Text passage:
-=-=-
As the NHS is funded through general taxation, with a fixed budget allocated to the Department of Health from the government, some entity therefore needs to decide if new drugs should be funded, and if so, on what grounds: enter NICE. NICE is extremely active. It provides evidence-based guidelines, information services for commissioners and clinicians, and defines quality standards and performance metrics. However, perhaps the most important oncological role of NICE is providing funding approvals. In this regard, NICE issues decrees on the cost-effectiveness of new “technologies” (e.g., a new anti-cancer drug, medical device, diagnostic test) to the NHS.

How Does NICE Appraise New Drugs?

The process by which NICE appraises new drugs has changed recently, but the principles remain similar. Previously, NICE would only appraise a new indication after EMA licensing, a process that often took over a year to complete in practice. Given that EMA licensing often took many months after presentation of phase 3 trial data, the net effect was that patients were potentially denied access to effective anti-cancer therapy, frequently for over 1 year, assuming that NICE eventually recommended funding. Reacting to this, the government initially established the Cancer Drugs Fund (CDF) and ultimately reformed NICE processes.
-=-=-
Extracted entries:
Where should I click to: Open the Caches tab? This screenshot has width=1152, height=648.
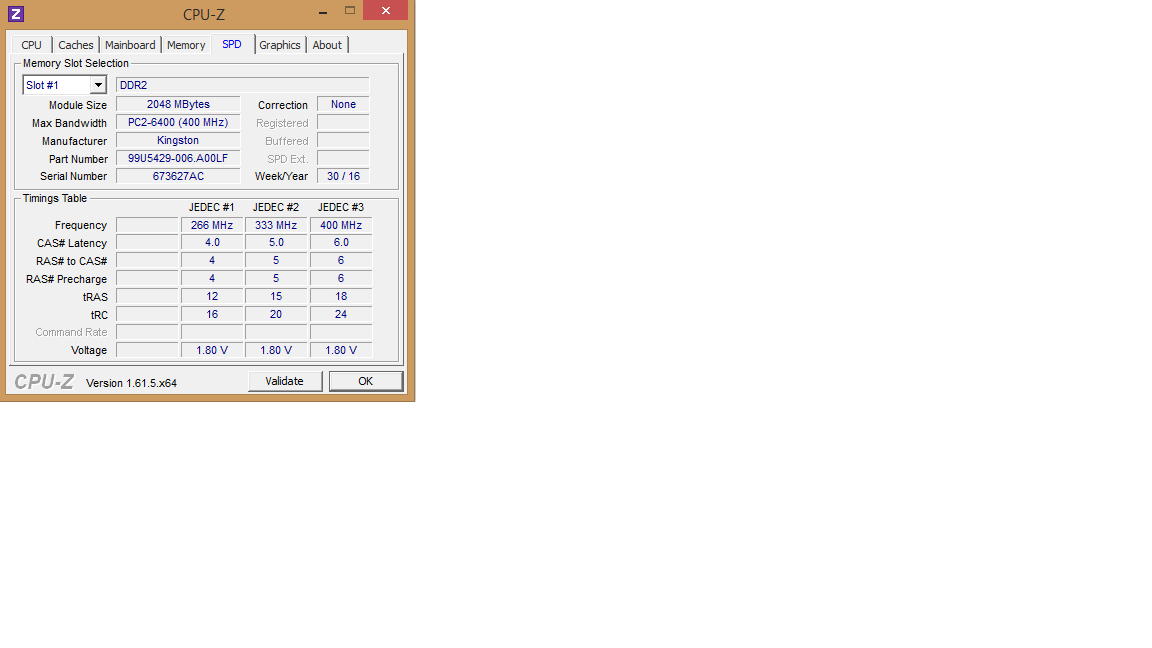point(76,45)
-=-=-
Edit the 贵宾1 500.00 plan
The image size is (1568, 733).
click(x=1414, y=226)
-=-=-
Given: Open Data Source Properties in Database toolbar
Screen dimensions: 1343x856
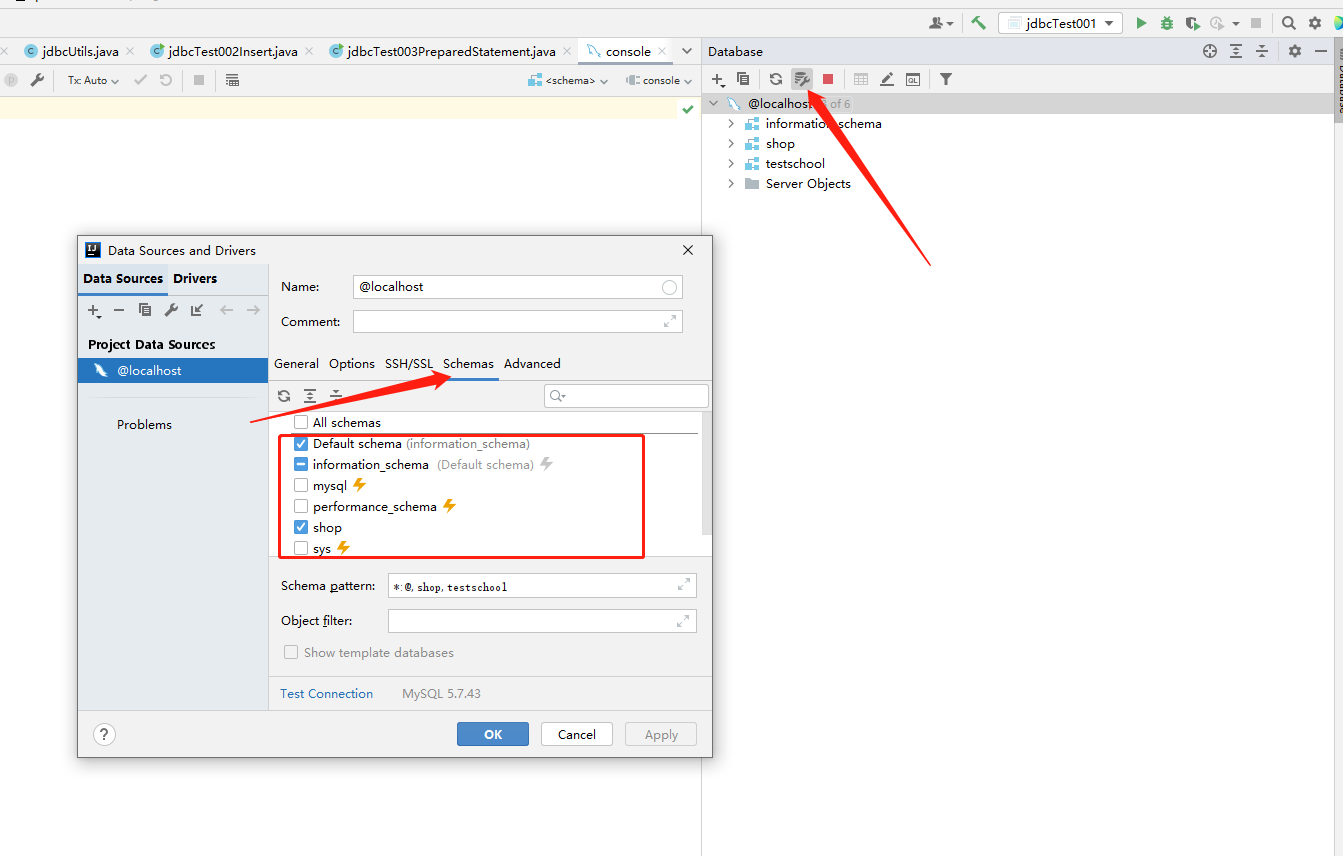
-=-=-
Assignment 1:
In the passage about NICE, what did the government initially establish in reaction to patients' delayed access to anti-cancer therapy?
Assignment 2:
Return, word for word, the part of the NICE passage that opens with the words containing "As the NHS is" and closes with "Appraise New Drugs?".

Written solution 1:
The Cancer Drugs Fund (CDF).

Written solution 2:
As the NHS is funded through general taxation, with a fixed budget allocated to the Department of Health from the government, some entity therefore needs to decide if new drugs should be funded, and if so, on what grounds: enter NICE. NICE is extremely active. It provides evidence-based guidelines, information services for commissioners and clinicians, and defines quality standards and performance metrics. However, perhaps the most important oncological role of NICE is providing funding approvals. In this regard, NICE issues decrees on the cost-effectiveness of new “technologies” (e.g., a new anti-cancer drug, medical device, diagnostic test) to the NHS.

How Does NICE Appraise New Drugs?